COLLEGE PARK — Not a day goes by, Ralph Friedgen says, that he doesn't think about last year's 2-10 downer of a season.
It's not because the Maryland coach is masochistic. Rather, he and the Terps have used it as motivation in forging a 6-2 record (3-1 Atlantic Coast Conference) that has made them eligible to return to a bowl game.
"That was probably the worst season I've ever had," Friedgen said Sunday in his media conference call. "Probably the most rewarding thing of that season was the effort of our players. But, still, the results were tough to live by. It makes it more rewarding this year that we've been able to win these games."
Maryland quarterback Danny O'Brien was redshirted last season, watching from the sideline. "We vowed right after that season that it wasn't going to happen again," O'Brien said after the Terps routed Wake Forest, 62-14, on Saturday to become bowl-eligible for the fourth time in five years.
O'Brien — who has thrown seven touchdown passes in the past two games — is a big factor in Maryland's turnaround.
Here are three reasons the Terps are a different team so far:
Turnovers: Last season, Maryland was plagued by turnovers. The Terps threw 10 interceptions, lost 14 fumbles and ended the season minus-6 in turnover margin — next to last in the ACC behind only North Carolina State.
This year, the Terps are plus-10 in turnover margin — the leading differential in the ACC.
With four regular-season games to play, Maryland has more interceptions (11) than it had all last year. Players say they are more comfortable in the multiple-blitz system of second-year defensive coordinator Don Brown than they were a year ago.
Quarterback consistency: Maryland began the season with Jamarr Robinson as the starter. Robinson still plays, but O'Brien's development in the West Coast offense has brightened the outlook for this season and the next several years.
O'Brien will enter the Miami game on a hot streak.

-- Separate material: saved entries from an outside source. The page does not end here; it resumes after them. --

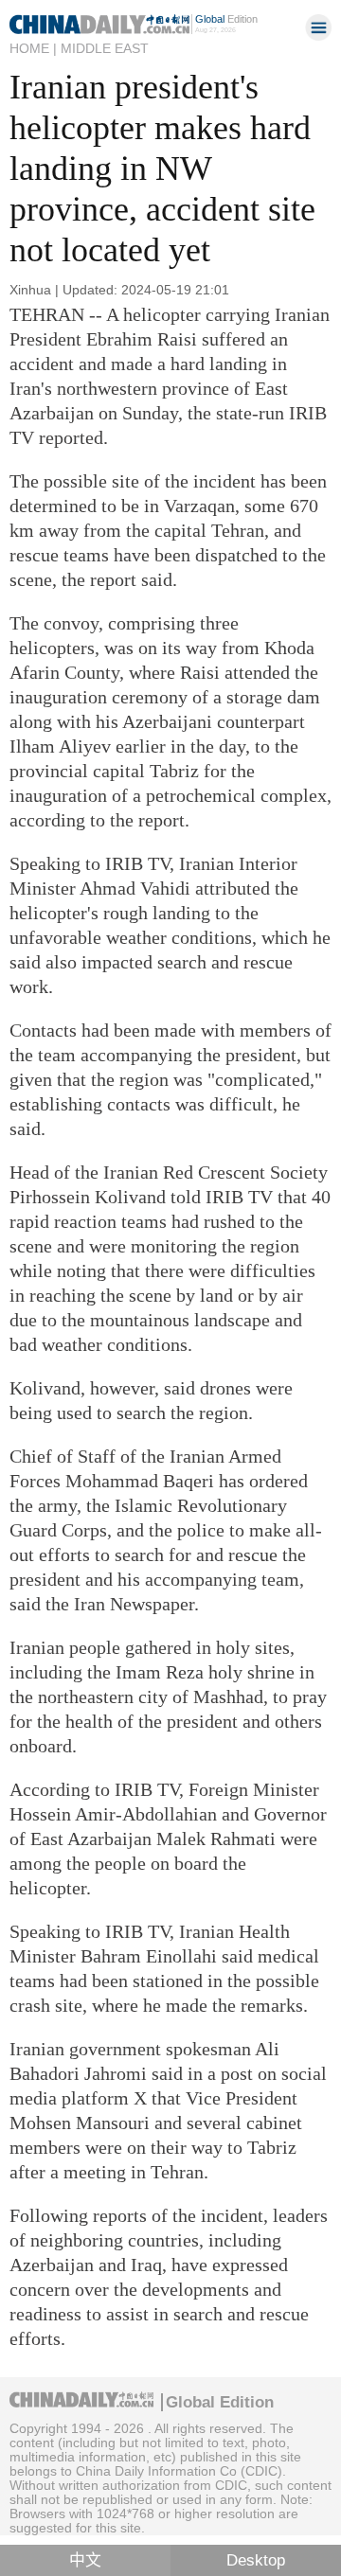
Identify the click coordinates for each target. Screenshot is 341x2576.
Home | (33, 48)
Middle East (105, 48)
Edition (226, 19)
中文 (85, 2560)
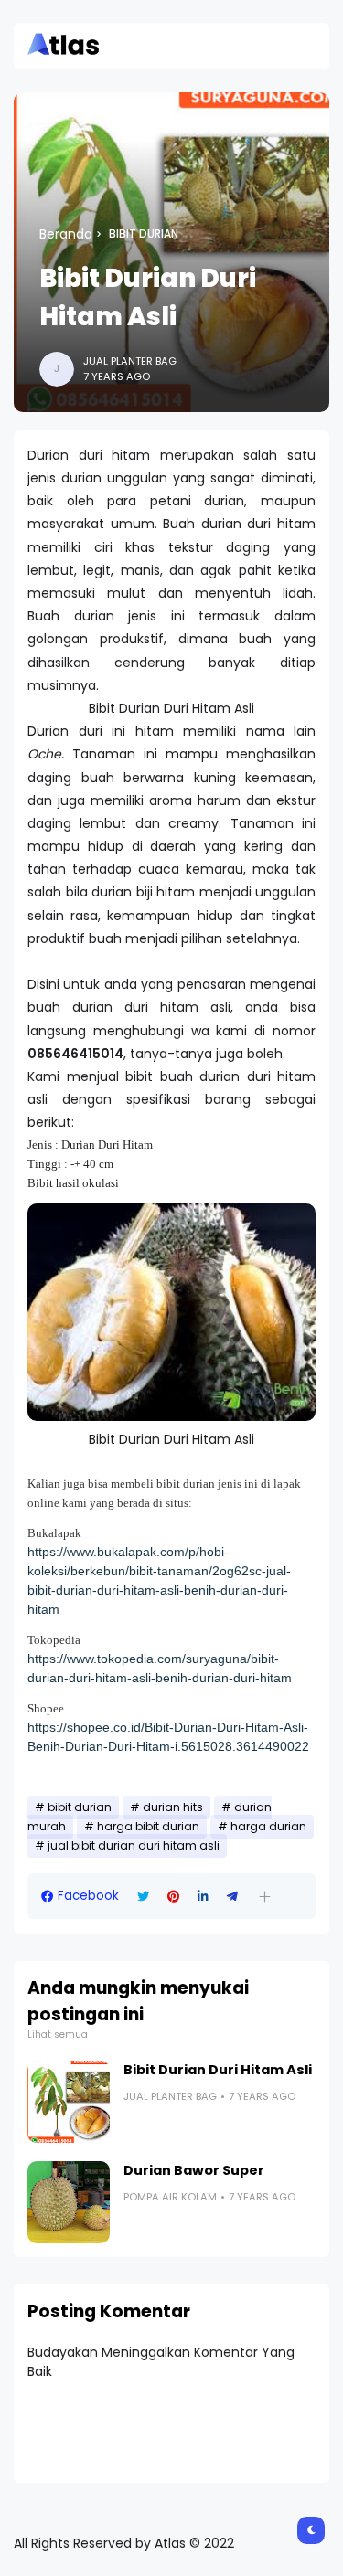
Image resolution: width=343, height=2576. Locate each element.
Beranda (65, 234)
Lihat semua (57, 2034)
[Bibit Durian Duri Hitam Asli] (68, 2102)
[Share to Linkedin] (203, 1896)
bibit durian (143, 234)
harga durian (268, 1826)
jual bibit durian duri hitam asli (134, 1846)
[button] (264, 1896)
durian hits (173, 1807)
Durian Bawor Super (193, 2170)
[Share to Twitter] (143, 1896)
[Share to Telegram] (232, 1896)
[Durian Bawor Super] (68, 2202)
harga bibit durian (148, 1826)
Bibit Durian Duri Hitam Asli (217, 2070)
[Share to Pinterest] (173, 1896)
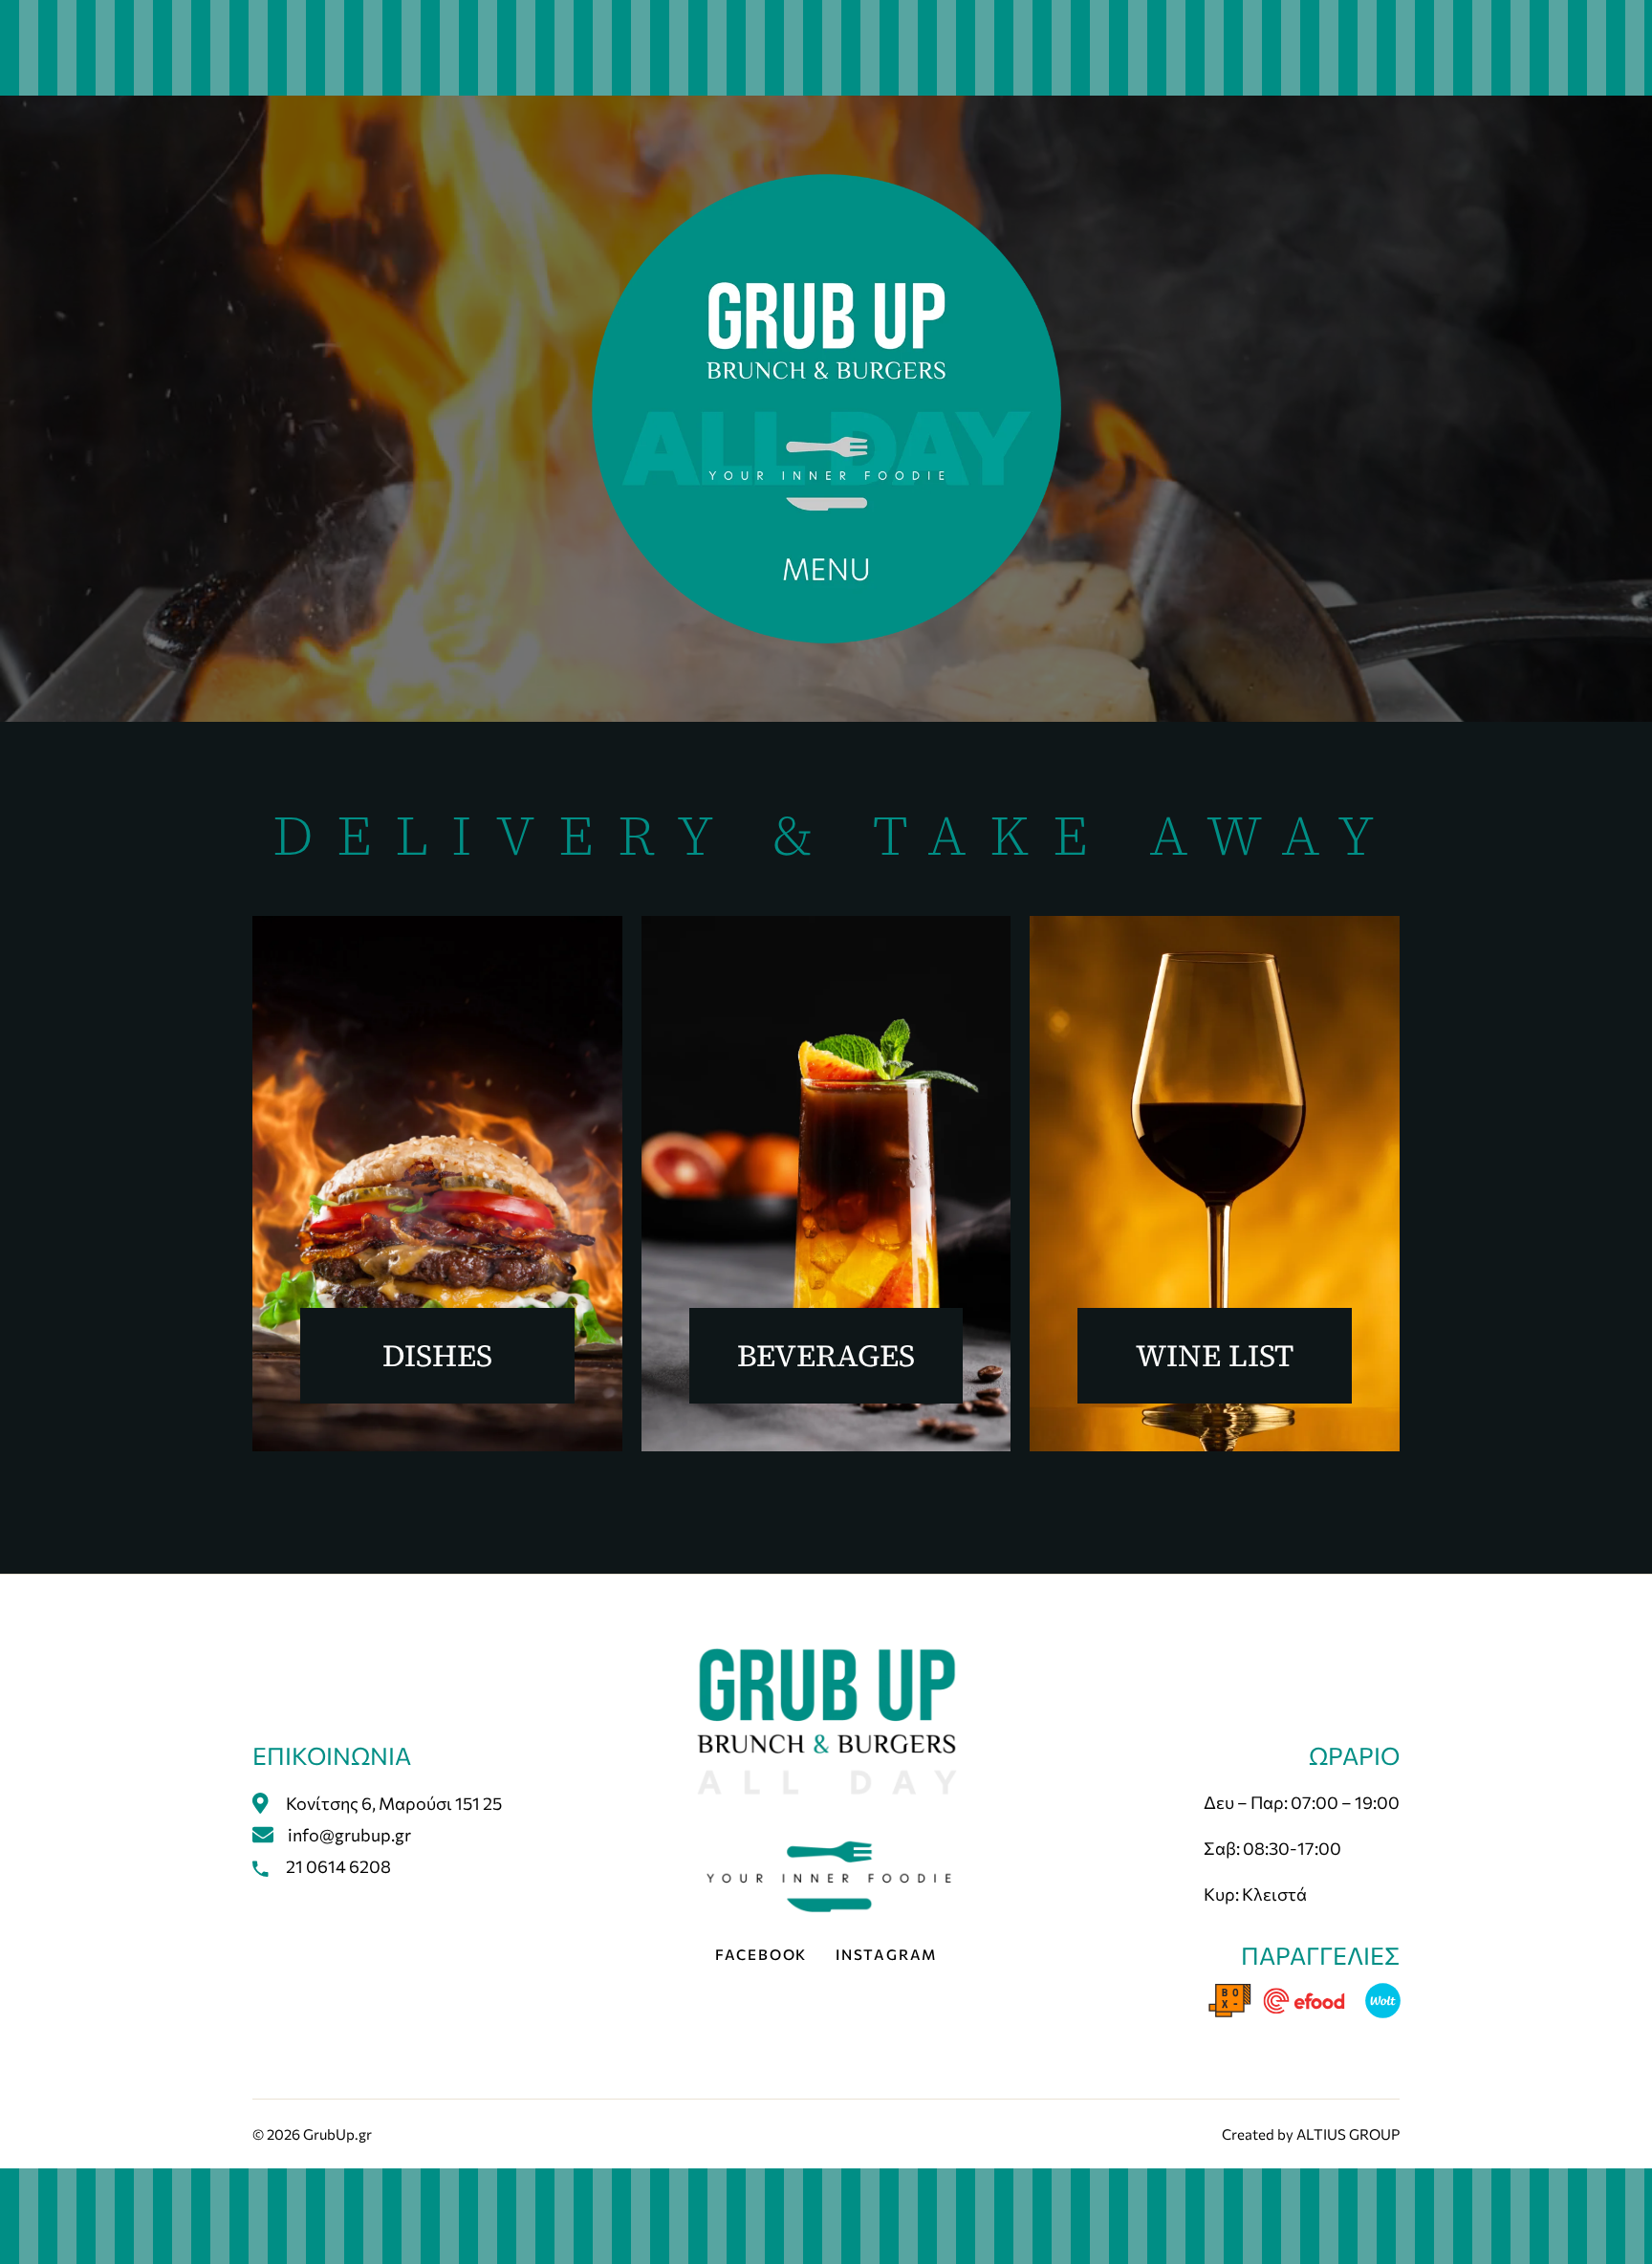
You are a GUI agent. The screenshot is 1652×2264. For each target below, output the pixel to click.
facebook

In his past two games, he is 40-for-60 for 350 yards and seven touchdowns with no interceptions.
Maryland's pass efficiency rating last season was 116.8 — 10th in the ACC.
This season, the Terps are fourth in the conference at 135.2.
Fortunate scheduling to date: Maryland's conference wins have come against three teams (Duke, Boston College, Wake Forest) with a combined 2-12 ACC record.
On the plus side for Maryland is the way the Terps have handled these games. Maryland bolted to leads of 24-7 over Boston College and 27-7 over Wake Forest the past two weeks.
Up next for the Terps is Miami (5-3, 3-2 ACC), which was upset, 24-19, at Virginia on Saturday. Miami quarterback Jacory Harris suffered a concussion in the game, and his status for the Maryland game is uncertain.
"That's going to be a test for us to see where we are as a program," Friedgen said of Saturday's Miami game, which will start at noon. "I'm anxious to see where we're at."